Ecosystem-level consequences of movement: seasonal variation in the trophic impact of a top predator

Kelly S. Andrews*, Chris J. Harvey

Conservation Biology Division, Northwest Fisheries Science Center, National Marine Fisheries Service, National Oceanic and Atmospheric Administration, 2725 Montlake Blvd E, Seattle, Washington 98112, USA

ABSTRACT: Spatio-temporal patterns of species abundance influence the strength of trophic interactions, while movement of individuals helps determine those patterns of abundance. Thus, understanding movement is a basis for quantifying interactions within a food web. In Puget Sound, Washington, USA, the North Pacific spiny dogfish Squalus suckleyi is an abundant top predator with a diverse, generalist diet. Coastal dogfish populations make seasonal north−south migrations, but populations in inland waters are thought to be more resident. In this study, we combined acoustic telemetry and bioenergetics modeling to determine patterns of movement and to quantify seasonal variation in the predatory impact of dogfish in Puget Sound. All tagged dogfish migrated out of Puget Sound in the winter and were absent until the following summer.
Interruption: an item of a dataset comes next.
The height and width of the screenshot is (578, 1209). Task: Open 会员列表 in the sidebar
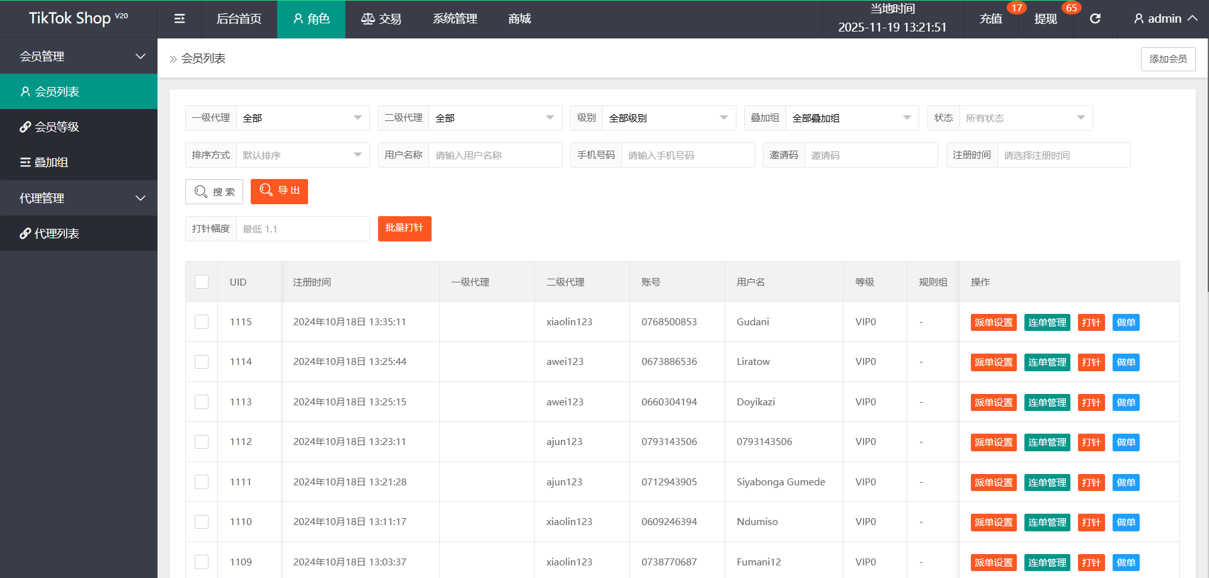point(79,91)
Individuals that returned to Puget Sound in subsequent years showed consistent timing and duration of residence across years, but these metrics varied across individuals. Incorporating movement data into the bioenergetics model resulted in a 70% decrease in the predatory impact of dogfish in the winter and a 30% decrease in the summer, compared to a year-round resident Puget Sound population. Incorporating metrics of movement into food web or ecosystem models will increase our understanding of species interactions and will improve our ability to predict changes in food web dynamics under various environmental and management scenarios.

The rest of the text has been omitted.